1:30 p.m. Back inside The Whiskey Jar—A young, white photographer with an excellent camera and a blond ponytail sits next to me at the bar. He scrolls through his footage taken moments ago and jumps up, hollering, “yes!” when he gets to a clip of a neo-Nazi getting pummeled. He notes my disgust and says, “I only like it when it’s them gettin’ hit, you know…”
I overhear two distraught women tell Will they just saw a car run over a person and I hear ambulances screaming outside. I walk toward the action and two white men are holding up a young woman with long black hair; she’s an Asian-American cradling her elbow, red with blood. She and at least two others must have been knocked off their feet, because she’s wearing two mismatched sneakers, neither of which fit her. I think, this is what it takes to walk in other Americans’ shoes.
Water Street is full of people and blood and sobbing and shock. Photographers are shooting a crying girl on a gurney and a woman yells at them, “Stop taking pictures! She’s just a child! You’re disgusting!”
2:30 p.m.—Writers and politicians tweet out their disapproval. Moral rot fells their party so low that conservatives claim moral high ground by denouncing Nazis. Many still struggle to distinguish between the hate of White Supremacy and the haters of White Supremacy.
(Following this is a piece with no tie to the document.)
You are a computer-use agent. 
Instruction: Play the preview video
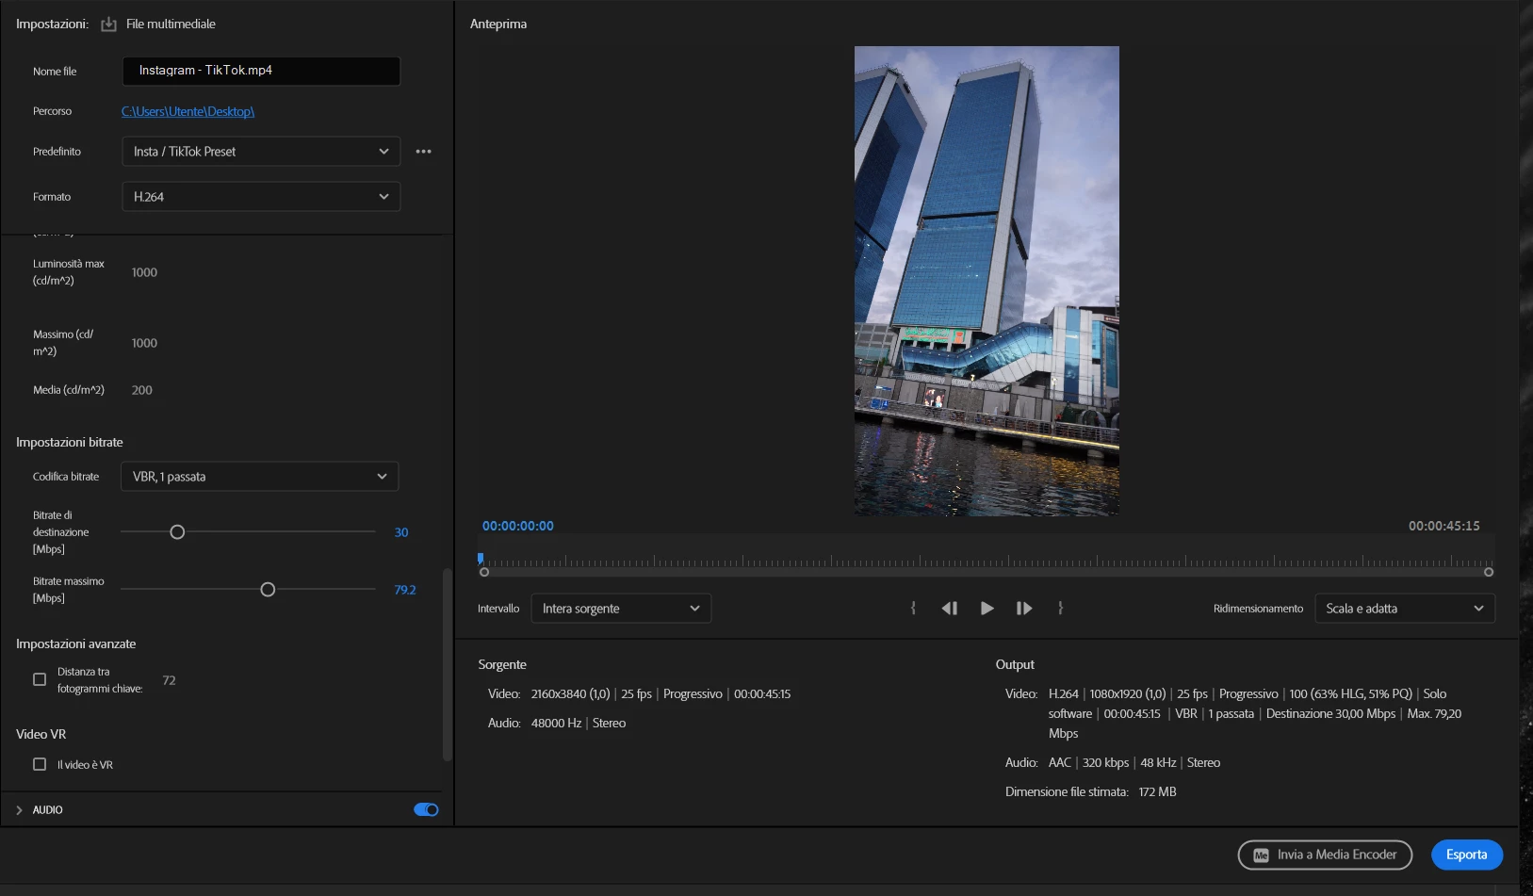987,609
6:30 p.m. Sundown Town—I walk back in a daze to the safety of Starr Hill. I don’t yet know how many people were killed and I can imagine one of the day’s gunmen scoping me as a potential conquest. I just hope Trump supporters are tired of all the winning. I ride out of town to Will’s farm before nightfall.
august 13
9:30 a.m. Albermarle County—Where do Nazis eat breakfast, I muse aloud? IHOP, someone answers. Will pulls a chair up to his stove and his four-year-old girl helps stir the grits and fry eggs and bacon in a cast-iron pan. My kids, two boys aged eight and six, are in the countryside on vacation, unaware I’ve come to town. I surprise them at the pool and jump in to splash around. They’re half-Jewish, half-black, and fully problematic for the American Right. They ask what I’m writing about and I begin to explain to them how Nazis fit into the Republican party, but they quickly decide the deep end of the pool is a dark, hidden forest and that we should all go exploring.
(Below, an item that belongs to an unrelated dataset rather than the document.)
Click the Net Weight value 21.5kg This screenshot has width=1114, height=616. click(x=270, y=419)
2:00 p.m. Free Speech Monument, east end of the Downtown Mall—I hear that the main rally organizer, Jason Kessler, is giving a press conference and I catch a ride back to town to see. The Downtown Mall is full of guns, but this time it seems like just policemen and national guard. Kessler steps up to a thicket of microphones and, fifteen feet away, I can’t hear one word. The crowd is chanting, “Shame! Shame! Shame!” Their First Amendment right is louder than his.
3:00 p.m.—It’s easier to find Tibetan Prayer flags than Confederate Battle flags on Charlottesville’s Downtown Mall. It’s always been a blue dot in a red state and that’s partly why it’s a poignant ground for this battle in the American Conversation on Race. An old, white-haired man I’ve seen on the Mall before is standing alone, arms outstretched, wearing a black blindfold, next to a handwritten sign that read Free Hugs. I trust you, you trust me.
I can’t wait to get back north to New York. But first, one more Black Rebel Hug.